**Required work:** Give back the line where "Task: Go forward with browser forward arrow" appears and all the lines after it until the listing ends, unchanged and with nothing else.

● ● ● ● ● ● ●

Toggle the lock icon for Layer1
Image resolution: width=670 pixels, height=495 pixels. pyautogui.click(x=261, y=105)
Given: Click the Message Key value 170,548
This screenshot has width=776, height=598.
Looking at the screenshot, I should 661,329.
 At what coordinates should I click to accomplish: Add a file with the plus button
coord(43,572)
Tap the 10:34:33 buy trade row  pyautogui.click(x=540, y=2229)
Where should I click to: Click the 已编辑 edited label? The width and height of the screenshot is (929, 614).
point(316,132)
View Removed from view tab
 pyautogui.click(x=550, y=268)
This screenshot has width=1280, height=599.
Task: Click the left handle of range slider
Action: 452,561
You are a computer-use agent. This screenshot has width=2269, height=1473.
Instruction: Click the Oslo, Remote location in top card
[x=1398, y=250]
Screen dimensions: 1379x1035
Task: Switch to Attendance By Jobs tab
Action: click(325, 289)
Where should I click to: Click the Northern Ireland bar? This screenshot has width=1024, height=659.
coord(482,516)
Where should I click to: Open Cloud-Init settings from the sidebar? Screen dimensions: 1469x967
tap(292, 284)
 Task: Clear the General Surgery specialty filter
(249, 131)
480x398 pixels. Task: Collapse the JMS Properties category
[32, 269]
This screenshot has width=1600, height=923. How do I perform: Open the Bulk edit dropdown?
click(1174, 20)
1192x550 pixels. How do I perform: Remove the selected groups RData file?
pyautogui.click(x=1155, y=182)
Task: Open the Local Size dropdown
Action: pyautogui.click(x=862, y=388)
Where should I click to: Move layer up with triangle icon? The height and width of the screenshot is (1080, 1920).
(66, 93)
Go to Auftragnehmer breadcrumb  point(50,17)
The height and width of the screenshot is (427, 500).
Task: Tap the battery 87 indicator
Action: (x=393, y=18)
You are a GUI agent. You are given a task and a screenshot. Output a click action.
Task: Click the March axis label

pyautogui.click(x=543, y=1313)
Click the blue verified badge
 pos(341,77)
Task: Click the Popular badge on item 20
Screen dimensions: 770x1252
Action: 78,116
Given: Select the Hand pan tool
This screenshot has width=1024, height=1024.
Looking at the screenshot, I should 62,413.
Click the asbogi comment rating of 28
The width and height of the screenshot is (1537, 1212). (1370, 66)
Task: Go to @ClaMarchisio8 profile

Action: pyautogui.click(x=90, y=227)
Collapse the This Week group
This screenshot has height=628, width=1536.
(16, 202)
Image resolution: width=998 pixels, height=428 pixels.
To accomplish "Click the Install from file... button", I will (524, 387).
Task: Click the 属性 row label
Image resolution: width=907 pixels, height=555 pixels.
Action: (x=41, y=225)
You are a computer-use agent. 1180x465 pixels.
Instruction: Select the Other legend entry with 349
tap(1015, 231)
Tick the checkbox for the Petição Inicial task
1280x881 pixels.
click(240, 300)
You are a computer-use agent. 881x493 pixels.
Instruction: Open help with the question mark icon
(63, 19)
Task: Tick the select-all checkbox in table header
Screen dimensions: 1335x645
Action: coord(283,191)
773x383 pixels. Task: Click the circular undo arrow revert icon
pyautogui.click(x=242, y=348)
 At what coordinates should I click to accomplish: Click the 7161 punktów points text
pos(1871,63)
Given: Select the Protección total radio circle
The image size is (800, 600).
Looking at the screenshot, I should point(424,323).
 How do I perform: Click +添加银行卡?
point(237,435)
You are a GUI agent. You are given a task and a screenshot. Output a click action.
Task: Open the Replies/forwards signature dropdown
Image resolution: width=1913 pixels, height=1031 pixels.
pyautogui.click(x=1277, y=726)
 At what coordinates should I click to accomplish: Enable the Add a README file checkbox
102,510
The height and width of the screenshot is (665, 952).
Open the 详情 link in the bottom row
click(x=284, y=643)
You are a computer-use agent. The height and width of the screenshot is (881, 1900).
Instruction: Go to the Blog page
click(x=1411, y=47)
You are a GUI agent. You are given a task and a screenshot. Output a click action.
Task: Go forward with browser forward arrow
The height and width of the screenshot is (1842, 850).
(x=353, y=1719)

● ● ● ● ● ● ●

**Answer:**
Task: Go forward with browser forward arrow
The height and width of the screenshot is (1842, 850).
(x=353, y=1719)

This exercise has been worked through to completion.